By using Git repositories as the source of truth for declarative configurations, teams can automate the deployment and management of any resources. Tools like ArgoCD and Flux continuously monitor Git repositories and apply changes to the clusters, ensuring consistency and reducing the risk of manual errors. This approach features the following:

All changes to the infrastructure and applications are made declaratively in Git.

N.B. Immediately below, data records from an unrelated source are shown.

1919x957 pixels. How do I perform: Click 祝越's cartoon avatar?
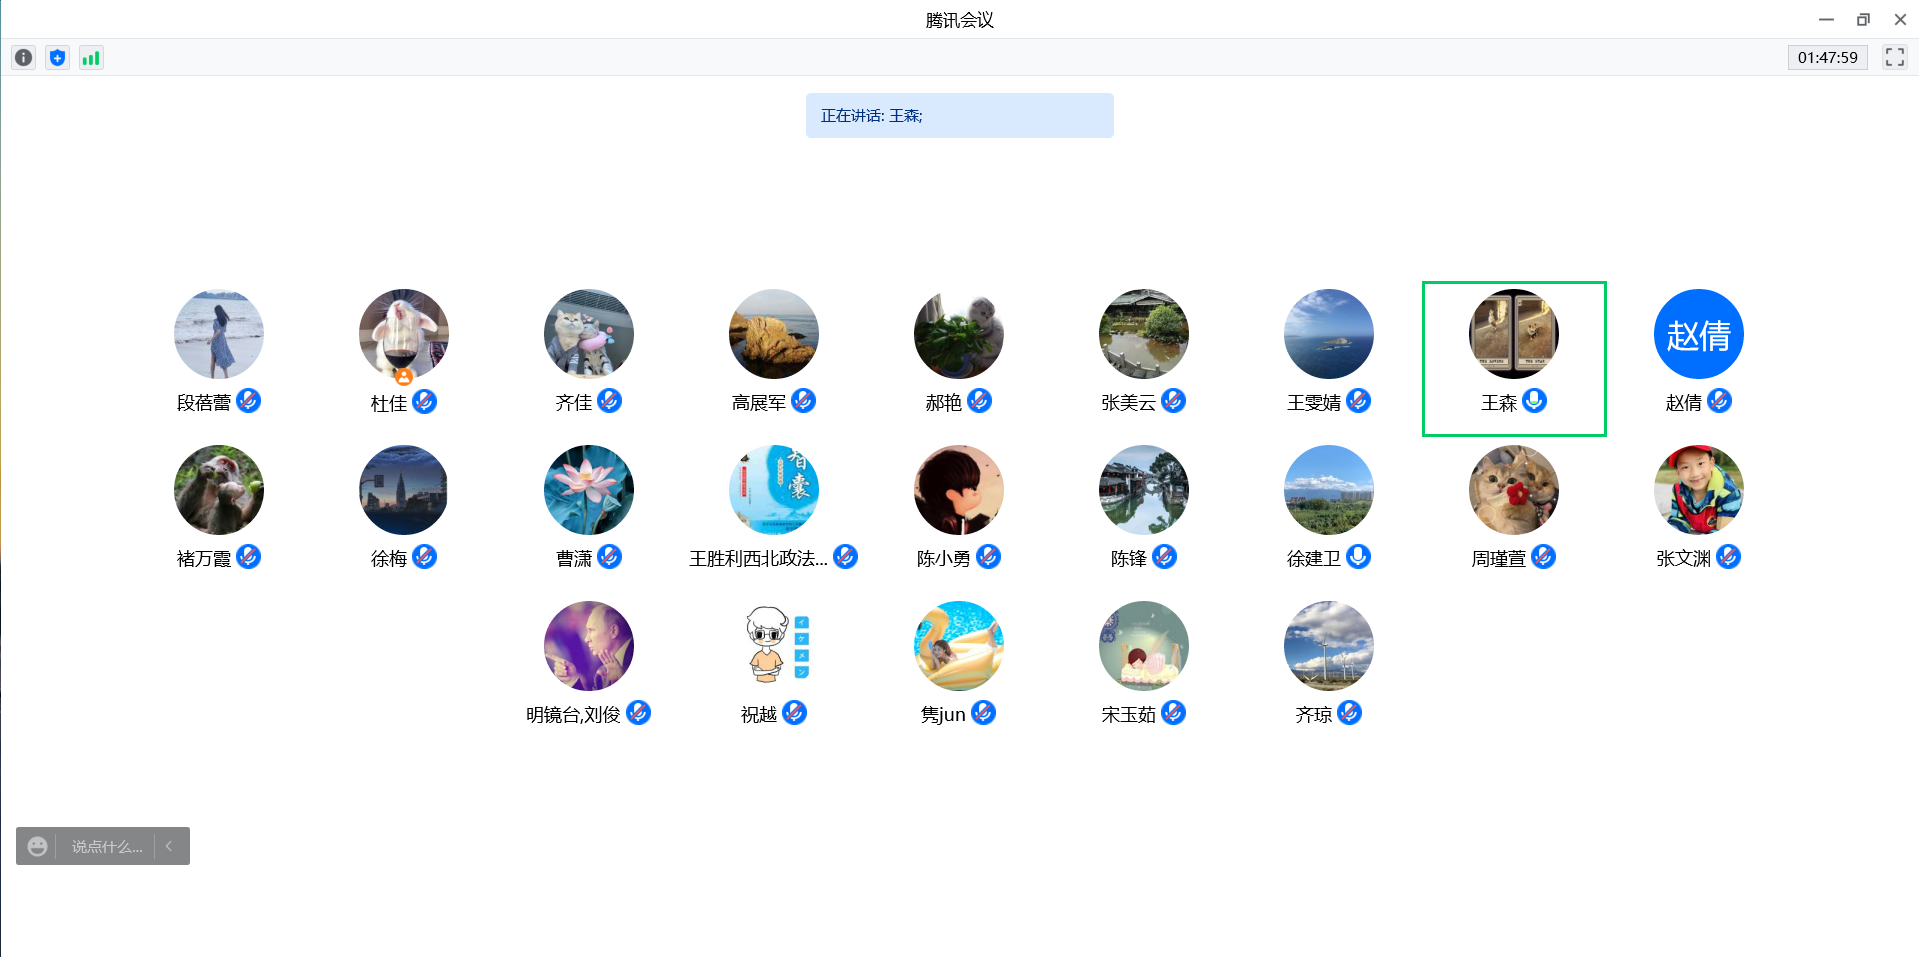(773, 646)
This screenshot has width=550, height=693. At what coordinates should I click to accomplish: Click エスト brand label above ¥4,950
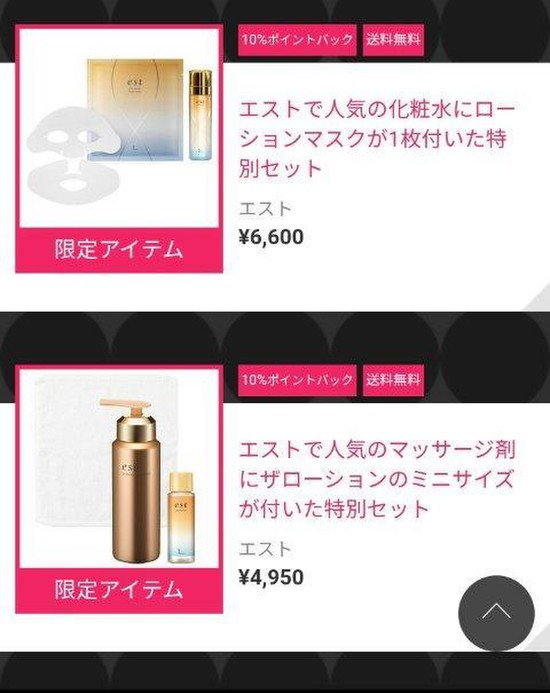[x=265, y=549]
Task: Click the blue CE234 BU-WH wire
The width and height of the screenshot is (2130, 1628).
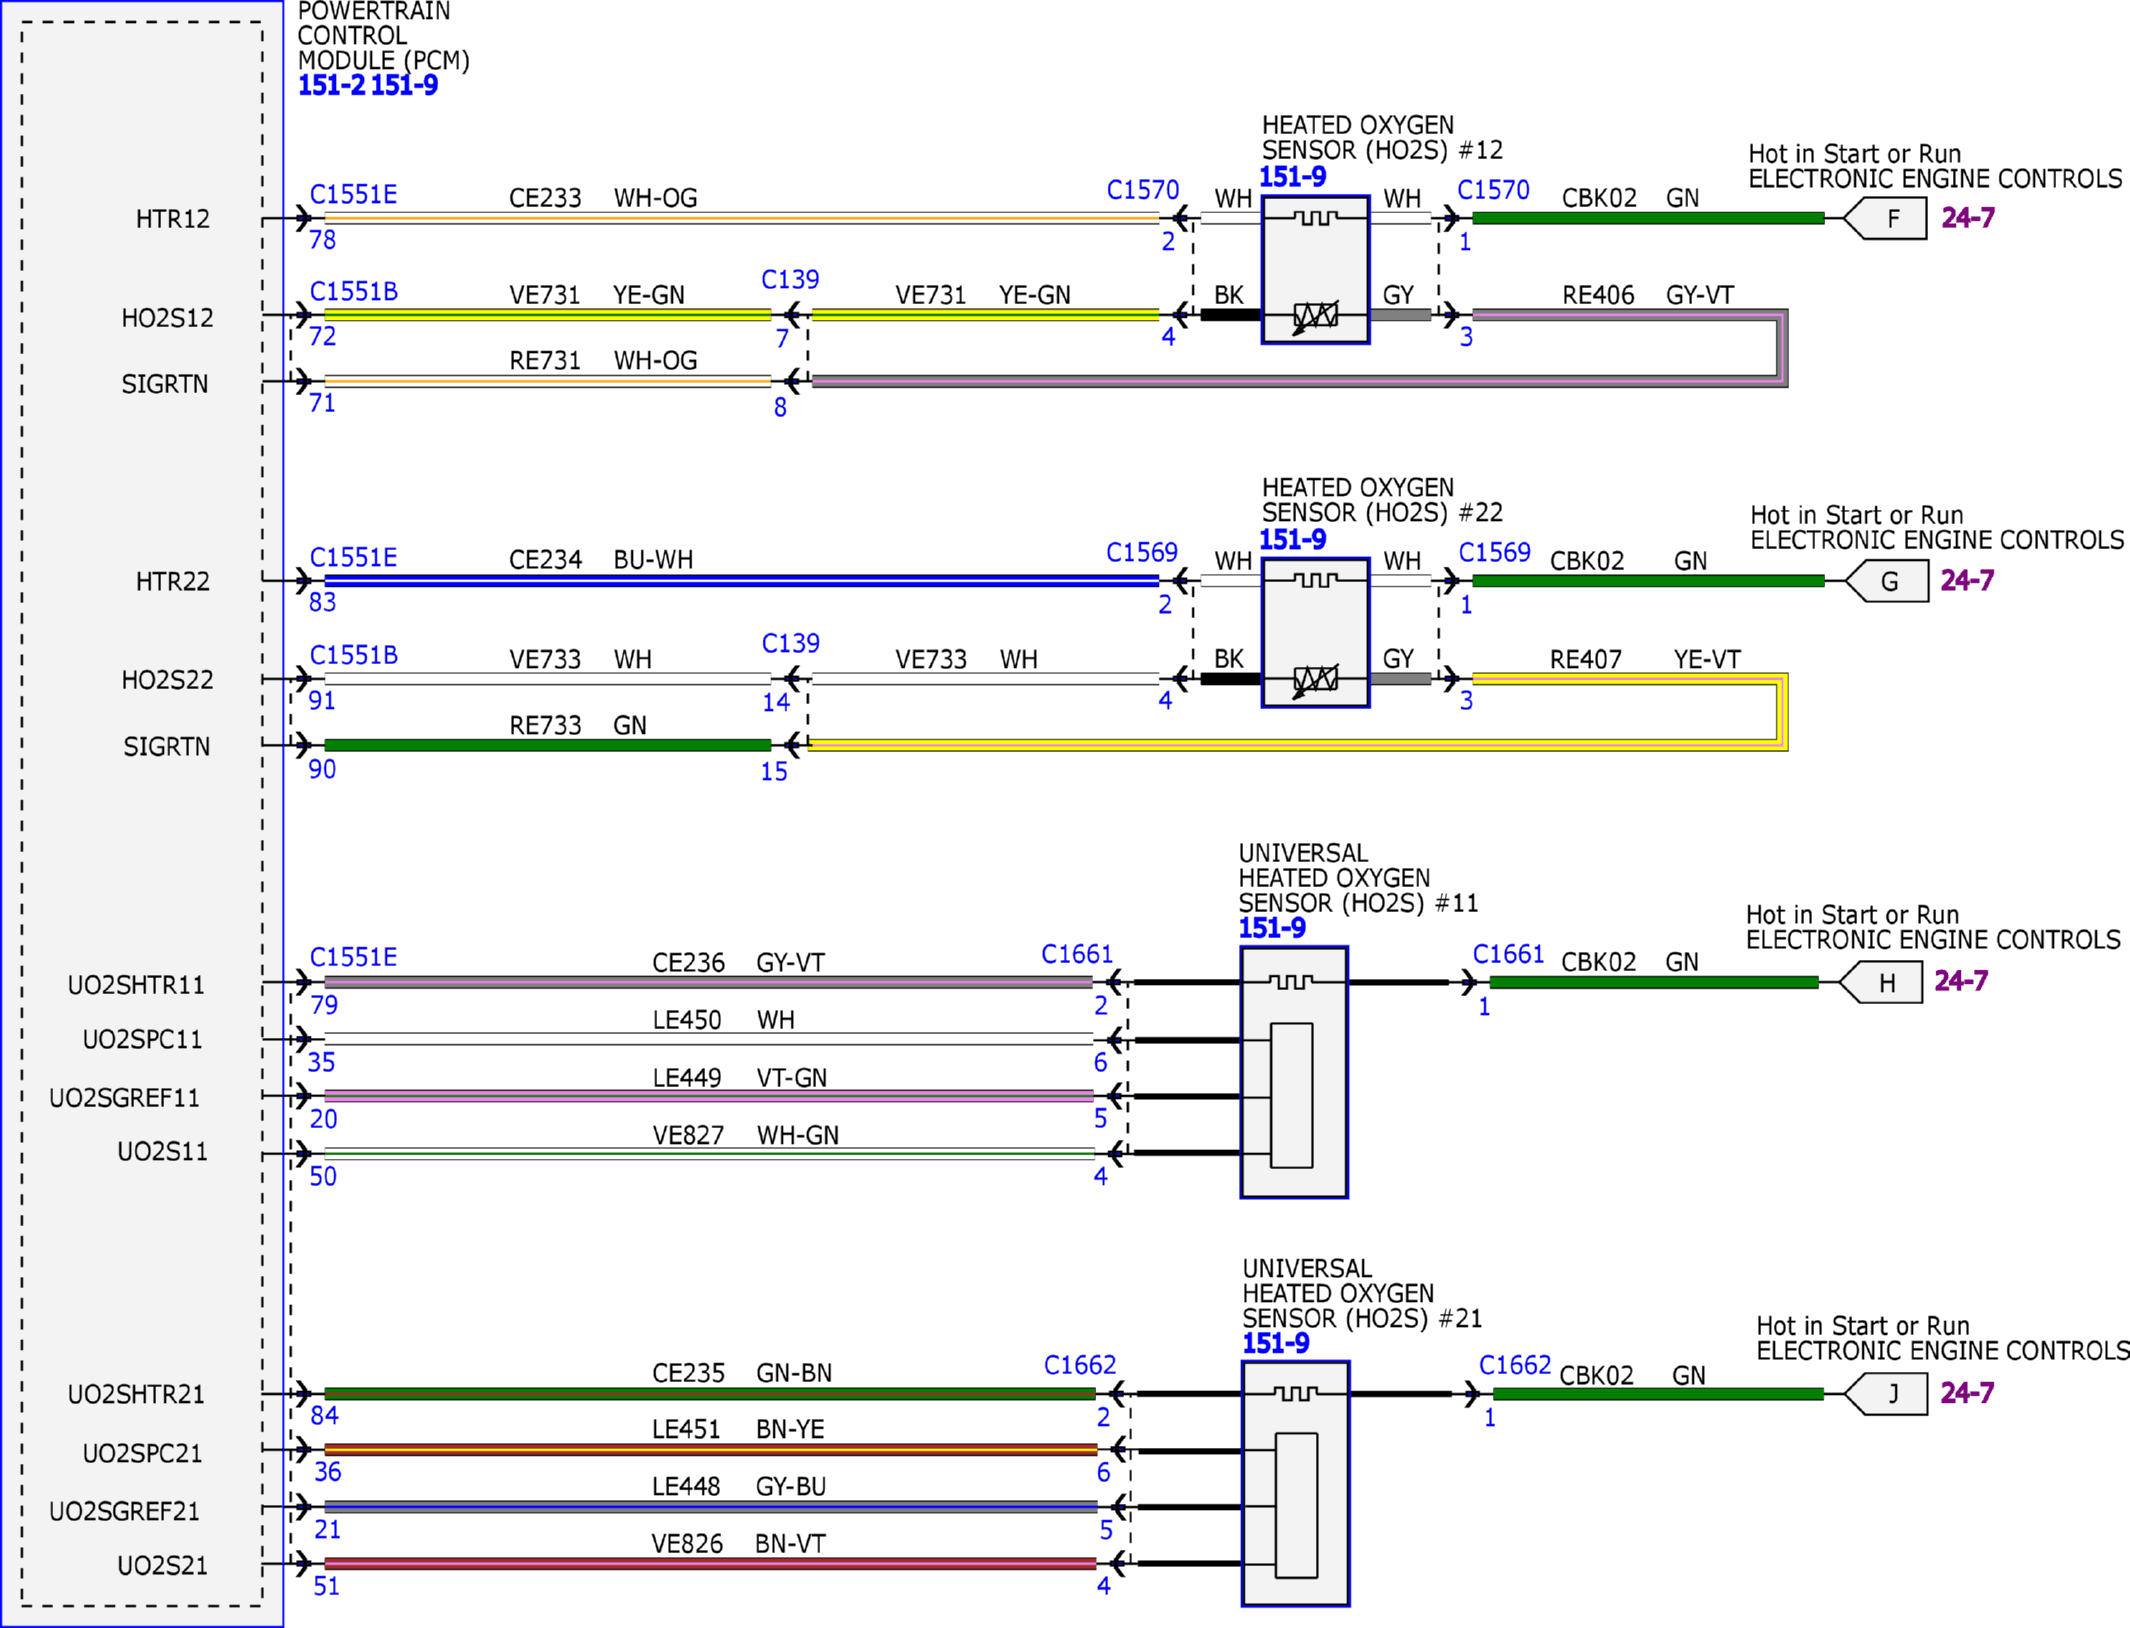Action: 742,581
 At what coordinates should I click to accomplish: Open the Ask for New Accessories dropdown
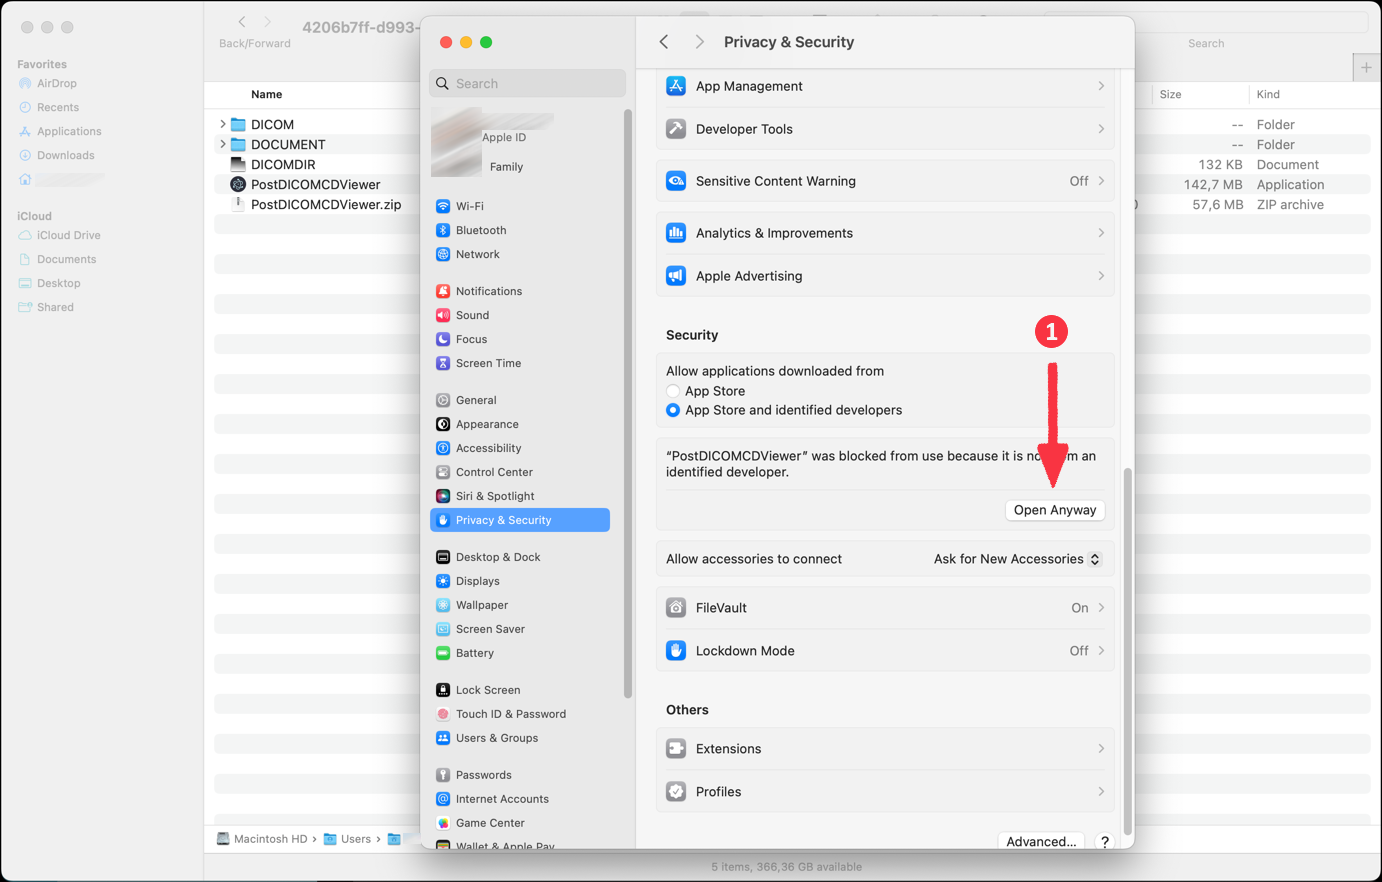tap(1016, 558)
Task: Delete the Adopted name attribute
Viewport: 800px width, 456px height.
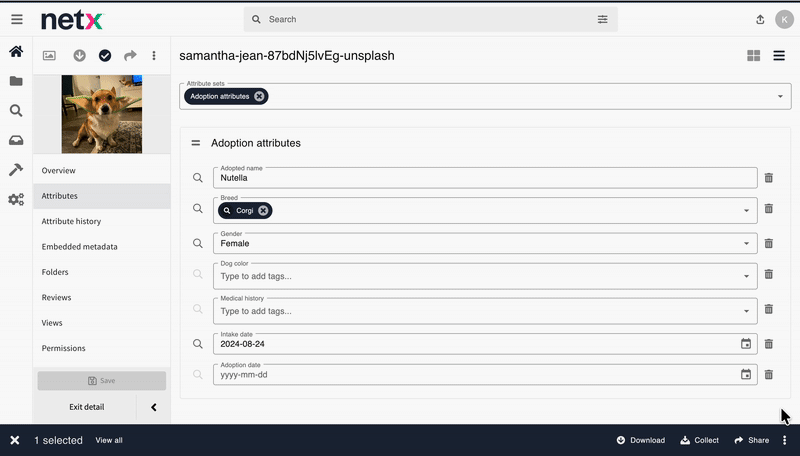Action: [x=768, y=178]
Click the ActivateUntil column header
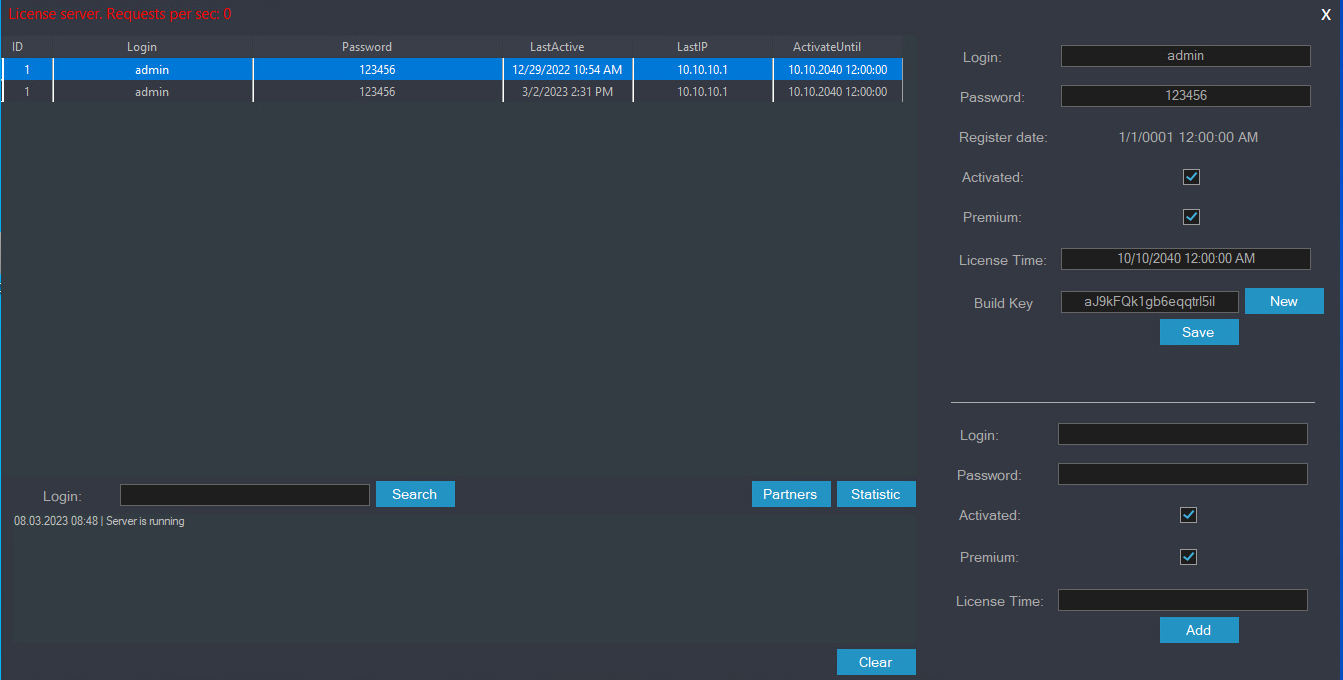 pyautogui.click(x=826, y=47)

This allows teams to use pull requests for changes, providing a clear audit trail and the ability to roll back changes if needed.
Automated syncing and reconciliation: Tools like ArgoCD and Flux continuously monitor Git repositories and automatically apply changes to Kubernetes clusters, ensuring that the cluster's actual state always matches the desired state defined in Git.
Improved security and compliance: By restricting direct access to the Kubernetes clusters and using Git as the single point of control, GitOps reduces the risk of configuration drift and unauthorized changes.

This approach is similar to the self-managed approach but depends on more “ops” tools.

e. Observability and Monitoring

To manage Kubernetes clusters effectively, you’ll need critical insights into cluster performance, resource utilization, and potential bottlenecks. This data-driven approach enables proactive management and faster issue troubleshooting.

Widely used for monitoring and alerting, Prometheus collects metrics from infrastructure components and workloads, while Grafana provides dashboards for visualization.
ELK Stack (Elasticsearch, Logstash, Kibana) is commonly used for centralized logging and analytics, helping teams troubleshoot and analyze cluster and application logs efficiently.
Service Mesh (e.g., Istio, Linkerd) provides advanced networking capabilities, such as traffic management, security, and observability, at the service level, enhancing the reliability and security of microservices deployed on Kubernetes.

Ten years of K8s: Dysnix experience

The history of Dysnix is tightly coupled with Kubernetes; it shaped us from system administrators to DevOps and Cloud Architects, and then we partly continued our evolution in the Web3 realm but never left our favorite tool out of our hands.
‍
K8s helped us implement the infrastructures the way we see them and according to our principles: perfection in details, solving issues by preventing them in design, and thinking about the future of the project we are working on. We improved it as a part of a caring community, and there was tons of satisfaction when our ideas got attention there.